На поле еще клубился дым, когда раздался грозный, предостерегающий, зовущий крик:
— Автома-атчики!
Впереди, справа и слева, в дыму, как елочки, выросли неожиданные зеленые фигурки. За первыми — еще и еще, в разных местах.
Не было ни неба со светлыми облаками, ни поля с одиноко стоящей упрямой ромашкой, одни эти зеленые, как в кинофильме, наплывающие на тебя фигуры.
Как ярко и резко они видны — словно в сильный, окрашенный в цветное бинокль. Вот особенно тот с краю — большой, тучный, в офицерской фуражке с неправдоподобно высокой тульей. Одышка у него, что ли? Он останавливается, и видно, как, жадно загребая руками и широко раскрыв рот, заглатывает воздух и, размахивая автоматом, кричит остальным что-то хриплое, немецкое, вроде: «Сучьи дети, бегом!»

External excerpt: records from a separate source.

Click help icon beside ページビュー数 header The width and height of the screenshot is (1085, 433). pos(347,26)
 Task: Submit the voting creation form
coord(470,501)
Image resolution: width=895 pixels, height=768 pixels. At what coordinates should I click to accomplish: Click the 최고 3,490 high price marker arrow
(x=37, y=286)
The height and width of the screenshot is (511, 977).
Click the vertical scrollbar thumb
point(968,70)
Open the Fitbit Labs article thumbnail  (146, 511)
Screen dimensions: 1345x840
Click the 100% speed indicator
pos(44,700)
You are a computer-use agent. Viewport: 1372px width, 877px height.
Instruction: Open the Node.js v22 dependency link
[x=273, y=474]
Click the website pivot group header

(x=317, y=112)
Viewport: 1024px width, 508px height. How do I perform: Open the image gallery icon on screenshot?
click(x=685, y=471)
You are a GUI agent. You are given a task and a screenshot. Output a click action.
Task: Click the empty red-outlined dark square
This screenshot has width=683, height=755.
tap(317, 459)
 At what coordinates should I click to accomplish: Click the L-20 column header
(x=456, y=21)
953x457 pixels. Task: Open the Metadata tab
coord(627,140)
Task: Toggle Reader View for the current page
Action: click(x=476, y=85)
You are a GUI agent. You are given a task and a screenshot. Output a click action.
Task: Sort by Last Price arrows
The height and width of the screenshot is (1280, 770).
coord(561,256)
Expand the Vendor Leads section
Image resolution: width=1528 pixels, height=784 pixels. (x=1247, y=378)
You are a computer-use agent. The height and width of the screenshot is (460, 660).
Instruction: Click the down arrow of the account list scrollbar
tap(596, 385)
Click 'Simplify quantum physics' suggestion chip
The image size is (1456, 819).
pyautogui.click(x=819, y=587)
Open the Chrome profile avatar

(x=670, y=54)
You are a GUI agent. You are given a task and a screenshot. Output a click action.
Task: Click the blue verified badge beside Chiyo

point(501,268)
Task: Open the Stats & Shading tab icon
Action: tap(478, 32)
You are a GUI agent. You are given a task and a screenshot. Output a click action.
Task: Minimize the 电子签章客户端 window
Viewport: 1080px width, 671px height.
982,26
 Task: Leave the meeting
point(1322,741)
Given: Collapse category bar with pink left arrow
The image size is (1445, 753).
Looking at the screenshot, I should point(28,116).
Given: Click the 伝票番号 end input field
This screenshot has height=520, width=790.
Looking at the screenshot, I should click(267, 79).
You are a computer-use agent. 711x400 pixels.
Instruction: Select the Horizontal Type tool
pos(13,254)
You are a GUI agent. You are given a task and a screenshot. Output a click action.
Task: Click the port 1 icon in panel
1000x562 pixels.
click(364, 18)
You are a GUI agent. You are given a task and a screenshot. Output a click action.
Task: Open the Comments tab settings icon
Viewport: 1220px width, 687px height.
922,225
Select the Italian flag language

И этот визжащий на поле толстый немец, и пожилой Одудько, вцепившийся в свою винтовку, и округлившиеся глаза Пикулева, и скинувший тельняшку Синица, весь жилистый, точно свитый из проволоки, прикипевший к пулемету, и происходящий между ним и капитаном разговор глаз: умоляющие глаза Синицы — «нормально?» и строгие глаза капитана — «еще не нормально!» — все это отпечатывается сразу, как фотография.
Сидишь в траншее, в этой случайно вырытой на чужом, неведомом поле яме, и ждешь, ждешь до последней секунды. Прямо перед глазами мясистые, пьяные, бессмысленные лица, черные орущие рты, расширенные ужасом глаза, и тебя охватывает какое-то отчаянное озорство.
— За-а-лпом, ого-онь! — хриплый голос капитана доносится откуда-то издали, словно с того света.
Не чувствуешь, как спустил курок, не слышишь выстрела, только толчок в плечо — и того пузатого на поле словно за шапку дернули: подпрыгнул, взмахнул руками, собираясь в полет, и упал, сгоряча поднялся, что-то хотел крикнуть и снова рухнул, хватая раскрытым ртом землю.
Не успел я и рассмотреть все как следует, а картина, которая только была перед глазами, вдруг оборвалась.
По всему полю — свежие, зеленые, как могилки, тихие бугорки. Некоторые еще шевелятся, извиваясь, ползут назад.
Синица, вцепившись в пулемет, стреляет по уползающим короткими, как молния, быстрыми выборочными очередями, приговаривая:
— Бенц! Бенц!
И вот, словно зажегшись от спички, вспыхивает перестрелка и справа, и слева, и где-то позади, уже в селе. Это продолжается минут десять. А потом опять тихо.
В траншее звяканье перезаряжаемых винтовок, рядом со щелканьем набивают диск, и слышно, как автоматчик считает: двадцать два… двадцать три… двадцать четыре… Где-то совсем близко что-то капает — вода или кровь? Вокруг задымленные лица, и кажется, будто всех их знаешь давно, всю жизнь, вот именно такими.
Был зной, может, последний зной этого года.
Иногда ветер подымал тучи жухлых, окостеневших листьев и бросал в лицо вместе с колючей, как размолотый камень, горячей белой пылью.